### What to produce
What lines of the data include the string "actions"? Copy them all.

### The data

━━━━━━

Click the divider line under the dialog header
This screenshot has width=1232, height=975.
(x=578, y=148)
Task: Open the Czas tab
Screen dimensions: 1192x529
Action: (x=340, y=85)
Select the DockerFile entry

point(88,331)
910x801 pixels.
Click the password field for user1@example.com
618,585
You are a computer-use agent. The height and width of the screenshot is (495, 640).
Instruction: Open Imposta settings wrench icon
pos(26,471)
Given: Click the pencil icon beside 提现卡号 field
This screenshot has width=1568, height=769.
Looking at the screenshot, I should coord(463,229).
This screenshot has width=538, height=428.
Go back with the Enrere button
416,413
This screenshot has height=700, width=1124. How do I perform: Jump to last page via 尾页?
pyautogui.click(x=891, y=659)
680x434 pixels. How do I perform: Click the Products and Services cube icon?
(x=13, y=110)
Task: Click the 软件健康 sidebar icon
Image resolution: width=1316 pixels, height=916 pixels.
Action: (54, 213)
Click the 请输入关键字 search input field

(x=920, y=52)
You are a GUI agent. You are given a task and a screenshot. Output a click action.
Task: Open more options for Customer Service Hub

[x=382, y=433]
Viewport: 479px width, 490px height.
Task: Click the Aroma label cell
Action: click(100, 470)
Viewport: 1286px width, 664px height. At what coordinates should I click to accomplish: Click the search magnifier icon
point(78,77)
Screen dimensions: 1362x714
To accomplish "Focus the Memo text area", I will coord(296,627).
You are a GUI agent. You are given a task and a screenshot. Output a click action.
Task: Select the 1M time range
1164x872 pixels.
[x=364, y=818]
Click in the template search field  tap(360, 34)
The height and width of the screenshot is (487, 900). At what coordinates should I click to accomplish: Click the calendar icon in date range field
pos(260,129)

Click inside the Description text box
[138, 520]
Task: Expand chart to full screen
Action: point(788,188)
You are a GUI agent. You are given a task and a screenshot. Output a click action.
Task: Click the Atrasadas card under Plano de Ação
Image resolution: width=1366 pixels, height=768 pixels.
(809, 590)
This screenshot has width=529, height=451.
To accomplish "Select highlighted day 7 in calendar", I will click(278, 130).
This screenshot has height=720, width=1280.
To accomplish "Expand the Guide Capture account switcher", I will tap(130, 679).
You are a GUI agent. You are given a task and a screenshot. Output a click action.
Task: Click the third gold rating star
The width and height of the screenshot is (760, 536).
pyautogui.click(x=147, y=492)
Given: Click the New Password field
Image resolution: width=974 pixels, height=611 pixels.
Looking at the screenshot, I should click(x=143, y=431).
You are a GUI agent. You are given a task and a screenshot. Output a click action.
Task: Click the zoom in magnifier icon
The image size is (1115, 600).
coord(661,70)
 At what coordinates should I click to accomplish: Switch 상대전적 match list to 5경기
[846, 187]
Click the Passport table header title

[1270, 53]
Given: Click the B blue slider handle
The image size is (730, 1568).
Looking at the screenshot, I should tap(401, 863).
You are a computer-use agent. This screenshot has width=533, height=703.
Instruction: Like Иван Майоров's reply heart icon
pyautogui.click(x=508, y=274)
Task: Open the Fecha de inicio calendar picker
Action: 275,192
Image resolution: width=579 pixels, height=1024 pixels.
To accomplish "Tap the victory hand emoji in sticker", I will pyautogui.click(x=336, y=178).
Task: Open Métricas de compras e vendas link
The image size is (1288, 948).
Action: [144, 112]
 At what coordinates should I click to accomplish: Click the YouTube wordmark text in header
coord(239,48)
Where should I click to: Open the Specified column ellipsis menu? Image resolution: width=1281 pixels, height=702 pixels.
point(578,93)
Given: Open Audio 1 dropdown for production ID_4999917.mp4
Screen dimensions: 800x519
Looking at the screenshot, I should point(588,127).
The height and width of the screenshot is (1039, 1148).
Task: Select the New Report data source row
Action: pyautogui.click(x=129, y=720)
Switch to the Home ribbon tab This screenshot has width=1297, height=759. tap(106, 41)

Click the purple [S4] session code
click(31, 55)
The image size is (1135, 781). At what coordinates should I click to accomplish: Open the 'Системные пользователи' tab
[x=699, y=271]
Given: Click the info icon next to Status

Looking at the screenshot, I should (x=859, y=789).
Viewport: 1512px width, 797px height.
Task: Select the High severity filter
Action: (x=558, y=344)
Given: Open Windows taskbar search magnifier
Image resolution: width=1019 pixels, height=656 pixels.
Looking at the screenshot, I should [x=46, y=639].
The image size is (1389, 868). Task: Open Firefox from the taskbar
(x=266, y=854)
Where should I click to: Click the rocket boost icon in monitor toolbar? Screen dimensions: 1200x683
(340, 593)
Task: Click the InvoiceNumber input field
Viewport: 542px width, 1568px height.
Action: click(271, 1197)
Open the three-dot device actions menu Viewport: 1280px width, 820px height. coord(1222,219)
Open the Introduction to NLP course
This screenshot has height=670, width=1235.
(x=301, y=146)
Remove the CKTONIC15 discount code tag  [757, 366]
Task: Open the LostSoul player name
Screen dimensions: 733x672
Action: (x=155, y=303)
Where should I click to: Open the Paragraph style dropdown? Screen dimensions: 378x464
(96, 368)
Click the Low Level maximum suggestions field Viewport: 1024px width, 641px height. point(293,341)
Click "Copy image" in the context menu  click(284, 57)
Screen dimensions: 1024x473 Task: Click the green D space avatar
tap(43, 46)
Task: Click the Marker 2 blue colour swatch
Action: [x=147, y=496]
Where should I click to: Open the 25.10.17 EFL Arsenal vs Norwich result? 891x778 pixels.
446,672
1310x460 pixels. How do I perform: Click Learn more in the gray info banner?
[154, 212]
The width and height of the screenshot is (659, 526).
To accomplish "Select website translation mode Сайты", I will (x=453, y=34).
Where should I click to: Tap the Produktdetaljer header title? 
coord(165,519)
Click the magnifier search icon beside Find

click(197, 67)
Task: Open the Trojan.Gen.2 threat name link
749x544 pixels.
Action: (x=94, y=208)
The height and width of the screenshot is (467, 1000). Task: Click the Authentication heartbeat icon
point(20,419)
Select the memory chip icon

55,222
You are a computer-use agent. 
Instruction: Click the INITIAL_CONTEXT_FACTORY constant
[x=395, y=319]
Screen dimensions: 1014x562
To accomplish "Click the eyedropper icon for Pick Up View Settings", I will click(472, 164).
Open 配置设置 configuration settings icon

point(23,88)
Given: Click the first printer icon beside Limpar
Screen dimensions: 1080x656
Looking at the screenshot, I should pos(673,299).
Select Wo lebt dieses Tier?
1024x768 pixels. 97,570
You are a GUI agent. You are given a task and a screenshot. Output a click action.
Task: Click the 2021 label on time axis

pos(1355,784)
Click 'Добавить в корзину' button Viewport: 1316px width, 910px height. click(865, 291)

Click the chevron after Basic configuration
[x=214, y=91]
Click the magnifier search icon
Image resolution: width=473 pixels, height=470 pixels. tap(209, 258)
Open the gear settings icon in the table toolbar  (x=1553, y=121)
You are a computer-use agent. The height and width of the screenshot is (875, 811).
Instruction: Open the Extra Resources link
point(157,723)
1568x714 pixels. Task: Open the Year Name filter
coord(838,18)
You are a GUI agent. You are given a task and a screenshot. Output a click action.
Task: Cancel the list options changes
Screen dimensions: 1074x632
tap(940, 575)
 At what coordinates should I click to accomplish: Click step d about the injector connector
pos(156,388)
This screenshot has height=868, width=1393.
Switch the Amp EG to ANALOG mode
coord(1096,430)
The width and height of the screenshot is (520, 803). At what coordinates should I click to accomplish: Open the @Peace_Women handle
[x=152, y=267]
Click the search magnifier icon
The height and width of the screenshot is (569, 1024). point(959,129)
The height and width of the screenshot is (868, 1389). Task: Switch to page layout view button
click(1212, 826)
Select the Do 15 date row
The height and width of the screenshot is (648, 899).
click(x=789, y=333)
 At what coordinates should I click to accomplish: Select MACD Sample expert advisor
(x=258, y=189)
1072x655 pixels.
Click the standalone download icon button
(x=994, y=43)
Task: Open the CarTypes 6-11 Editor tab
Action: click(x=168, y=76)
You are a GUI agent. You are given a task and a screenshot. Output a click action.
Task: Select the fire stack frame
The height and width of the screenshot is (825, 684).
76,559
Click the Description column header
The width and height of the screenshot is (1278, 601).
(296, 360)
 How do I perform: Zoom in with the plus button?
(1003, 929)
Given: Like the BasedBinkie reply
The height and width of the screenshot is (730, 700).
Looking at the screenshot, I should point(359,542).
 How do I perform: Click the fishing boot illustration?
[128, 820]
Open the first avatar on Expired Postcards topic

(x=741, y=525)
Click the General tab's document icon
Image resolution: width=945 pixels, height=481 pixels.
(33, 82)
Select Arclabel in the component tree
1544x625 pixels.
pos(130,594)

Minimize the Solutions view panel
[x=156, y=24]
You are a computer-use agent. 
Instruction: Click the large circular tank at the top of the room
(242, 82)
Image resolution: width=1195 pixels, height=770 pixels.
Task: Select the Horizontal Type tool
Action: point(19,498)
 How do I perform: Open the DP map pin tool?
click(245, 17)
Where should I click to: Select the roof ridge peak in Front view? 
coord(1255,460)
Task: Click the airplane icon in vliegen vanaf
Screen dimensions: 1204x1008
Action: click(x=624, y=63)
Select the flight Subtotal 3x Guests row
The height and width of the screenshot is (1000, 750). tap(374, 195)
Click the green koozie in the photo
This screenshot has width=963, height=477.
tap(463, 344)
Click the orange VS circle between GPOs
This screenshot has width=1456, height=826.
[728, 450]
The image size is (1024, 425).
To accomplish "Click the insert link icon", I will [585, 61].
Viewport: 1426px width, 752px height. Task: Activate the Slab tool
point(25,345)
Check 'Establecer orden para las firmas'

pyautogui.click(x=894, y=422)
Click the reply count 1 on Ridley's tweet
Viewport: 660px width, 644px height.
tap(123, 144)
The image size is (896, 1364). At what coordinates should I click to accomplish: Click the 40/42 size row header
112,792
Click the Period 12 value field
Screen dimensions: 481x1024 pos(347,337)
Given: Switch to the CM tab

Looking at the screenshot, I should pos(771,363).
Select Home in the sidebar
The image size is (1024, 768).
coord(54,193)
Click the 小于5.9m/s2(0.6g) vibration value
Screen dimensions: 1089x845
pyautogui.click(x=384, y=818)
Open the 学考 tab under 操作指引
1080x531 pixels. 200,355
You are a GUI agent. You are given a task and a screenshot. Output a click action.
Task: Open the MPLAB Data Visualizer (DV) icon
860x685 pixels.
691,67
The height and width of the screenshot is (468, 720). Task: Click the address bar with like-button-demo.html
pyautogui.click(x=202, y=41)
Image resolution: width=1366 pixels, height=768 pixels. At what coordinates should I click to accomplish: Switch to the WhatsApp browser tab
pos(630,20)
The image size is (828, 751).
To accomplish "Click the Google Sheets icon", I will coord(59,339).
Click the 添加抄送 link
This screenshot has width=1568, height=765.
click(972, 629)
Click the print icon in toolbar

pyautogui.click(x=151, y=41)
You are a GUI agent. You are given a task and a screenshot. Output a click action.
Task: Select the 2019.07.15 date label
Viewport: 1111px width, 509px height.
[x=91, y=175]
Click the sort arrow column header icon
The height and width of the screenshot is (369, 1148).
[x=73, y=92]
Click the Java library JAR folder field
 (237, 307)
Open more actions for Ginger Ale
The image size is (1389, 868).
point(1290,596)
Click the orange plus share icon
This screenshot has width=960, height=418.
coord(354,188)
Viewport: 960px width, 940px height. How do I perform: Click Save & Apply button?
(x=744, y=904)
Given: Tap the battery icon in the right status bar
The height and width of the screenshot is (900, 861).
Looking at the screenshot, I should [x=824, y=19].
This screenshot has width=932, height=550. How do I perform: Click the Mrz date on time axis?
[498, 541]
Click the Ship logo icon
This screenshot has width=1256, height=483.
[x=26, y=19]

━━━━━━

### Expected output
Open the three-dot device actions menu Viewport: 1280px width, 820px height. coord(1222,219)
Open more actions for Ginger Ale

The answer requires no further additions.